Yo no sé, no. La primera vez que pasamos por al lado de él con mi viejo, al verlo tan alto yo pensé: ¡éste algun día se va a caer! Yo tendría unos 6 o 7 años, era el más alto de los eucaliptos y estaba a 50 metros maso de la vía. Había otra hilera como de 6, pero no tan altos como ese, que parecían protegerse entre ellos. Pero el de la referencia, para todos nosotros, era ese, el más alto, en el que alguna vez jugamos a ver quién lo trepaba más, el que tenía una rama generosa que, a veces con el viento, parecía acariciar el suelo. Y de esa rama nos hacíamos de sus hojas para refregarnos las manos y así sacarnos el olor a tabaco.

En su tronco escribimos con Pedro, con la punta de un compás, los nombres de las pibas que más nos gustaban. Duraron bastante, quizás porque eran los únicos, ya que los demás iban a declarar por escrito sus amoríos en los otros, los de la hilera de 6, que siempre estaba más concurrida por la cercanía con el caminito que te llevaba a la escuela. También lo vimos como referencia en la hoja de ruta de René (el que repartía diarios), que decía por ejemplo: “A la altura del eucalipto, a 30 metros yendo para el oeste, la casa del techo de chapas”. Esto último se daba para la confusión, porque por mucho tiempo los techos cerca del eucalipto eran todos de chapas. Y en la cancha también era una referencia: “Atacamos el primer tiempo para el lado del eucalipto”, decíamos, aun cuando la cancha se había alejado a 200 metros. 

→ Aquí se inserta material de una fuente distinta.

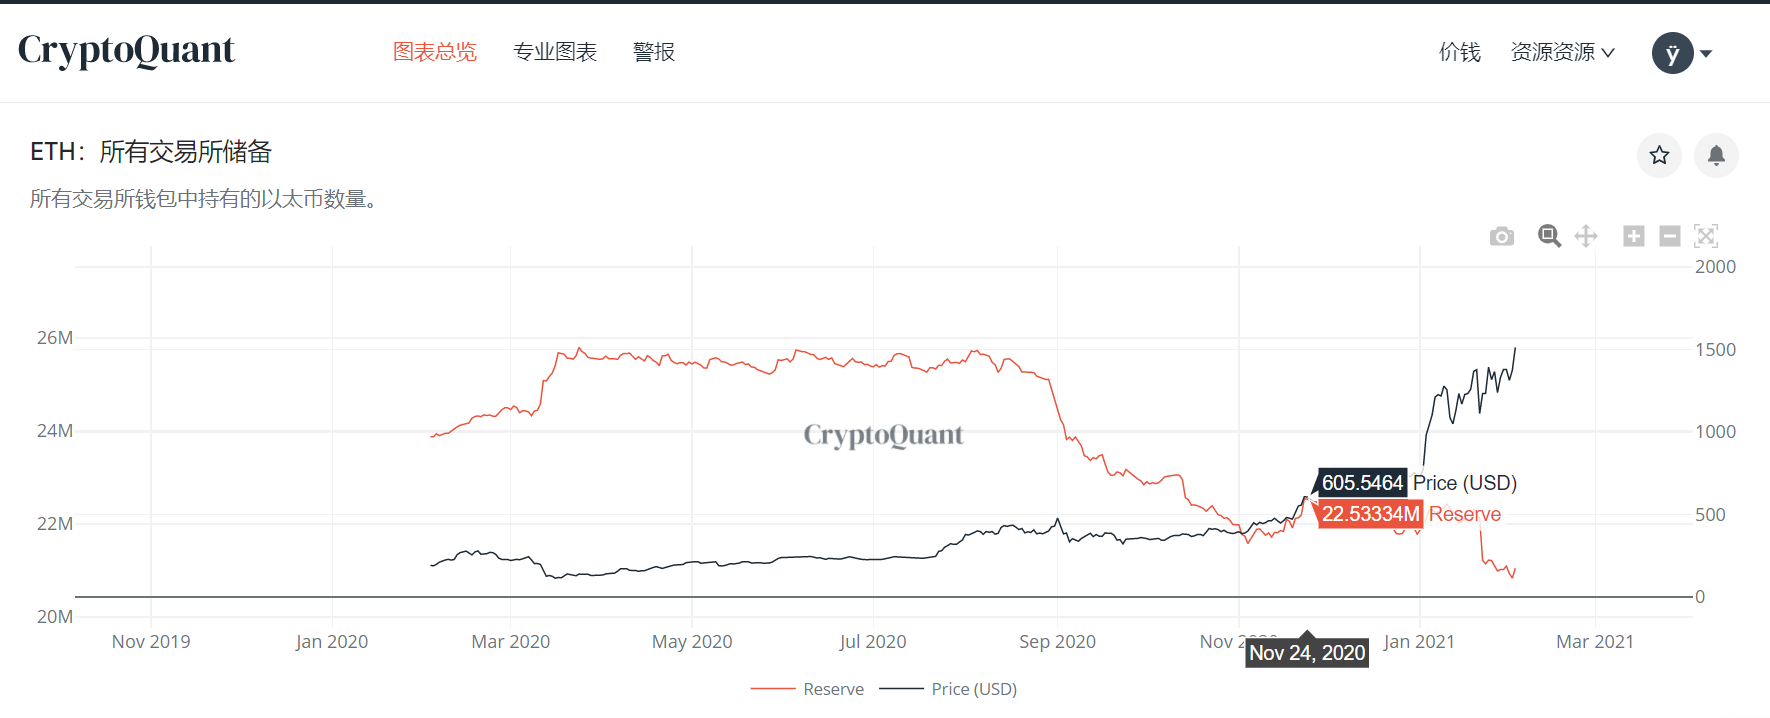
Task: Click the CryptoQuant logo
Action: [x=125, y=50]
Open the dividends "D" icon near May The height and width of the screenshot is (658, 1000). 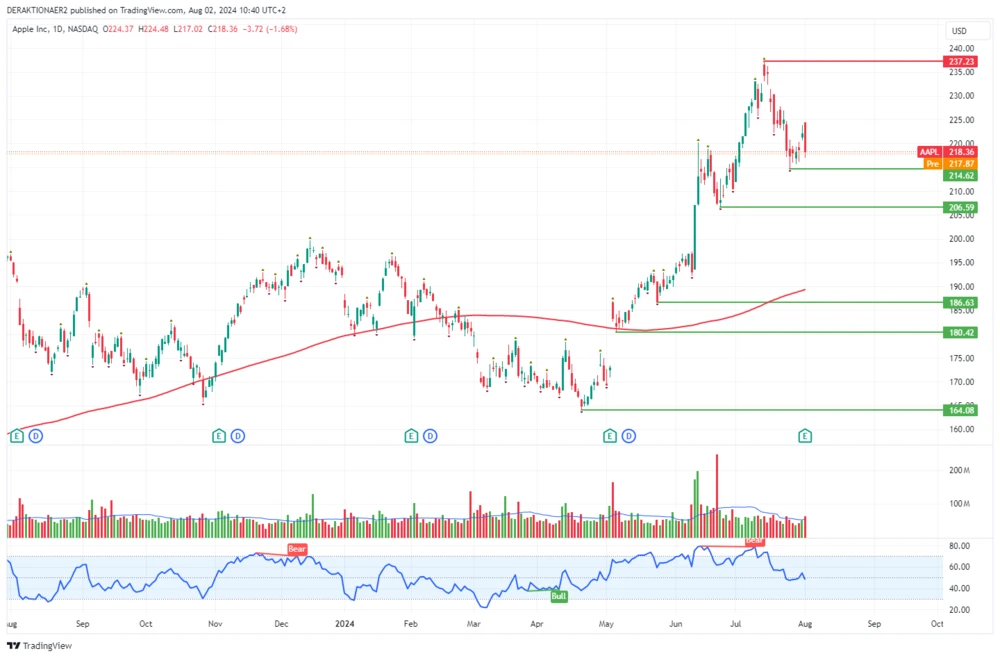coord(629,436)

Algunos veranos de fuertes tormentas pensábamos que el eucalipto se iba a caer, pero apenas pasada la tormenta nos subíamos a algún techo y mirábamos para el lado de él, del más alto, y seguía ahí, sin daño alguno, ileso, fortalecido, y hasta daba la sensación que con más ramas, con más brotes, como anunciando que iba a ser eterno. 

Los techos de chapas fueron dando lugar al cemento y a algunos con tejas, pero el más alto seguía ahí. Por un tiempo, los vientos de otros lugares, otros compañeros, otras alturas, nos alejaron de él, aunque lo seguiamos teniendo presente. 

Una noche, después de una tormenta brava, veníamos caminando con Pedro y veíamos ramas por todos lados. Como consecuencia del gran viento, las habían perdido casi todos los paraísos, por lo menos los de 3 de febrero entre Oroño y Lagos, y al subir al bondi, vi a Pedro estirar el cogote como queriendo ver desde ahí si él, el más alto, seguía en pie. 

En esos años de tole tole político y de tormentas que se avecinaban, Pedro me decía: “Tenemos que saber el secreto que tiene el más alto, pues para ese entonces, todos los de la hilera de 6 habían perdido, sobre todo cuando abrieron las calles que cruzaban las vías.

Hoy no sé si se mantiene en pie, sé que sigue estando el relato como referencia y el otro día escuché a uno que decía: “¿Viste el eucalipto?” 

Y yo, cada vez que subo al 126 que pasa por el fondo, me digo que voy a ver si lo ubico pero no, al toque me distraigo y cuando me doy cuenta estoy lejos. Es como si se ocultara o él mismo me distrajera. Pero siento que sigue ahí, que no se dobló, que gambeteó a los fuertes vientos y no se rompió, a pesar de ver tantas derrotas. Quizás el ser testigo de muchas alegrías, lo fortaleció, para mantenerlo vivo. 

En una de esas, me dice Pedro, está ahí, en unas raíces o retoños, en algún patio de esas casitas nuevas o cerca de la canchita en la que hasta hace poco jugaban las pibas. Debe estar por ahí, me dice, como un referente. Lo necesitamos como a tantas cosas que voltearon o dejaron que se caigan. Y si aparece, prosigue Pedro, quizás hoy no sea el más alto. Pero será una señal de que con nuevas ramas, nuevas hojas, con renovados aromas, un nuevo y fuerte tronco y, sobre todo, las mismas raíces, todo lo que seamos capaces de construir, será difícil, muy difícil que se caiga.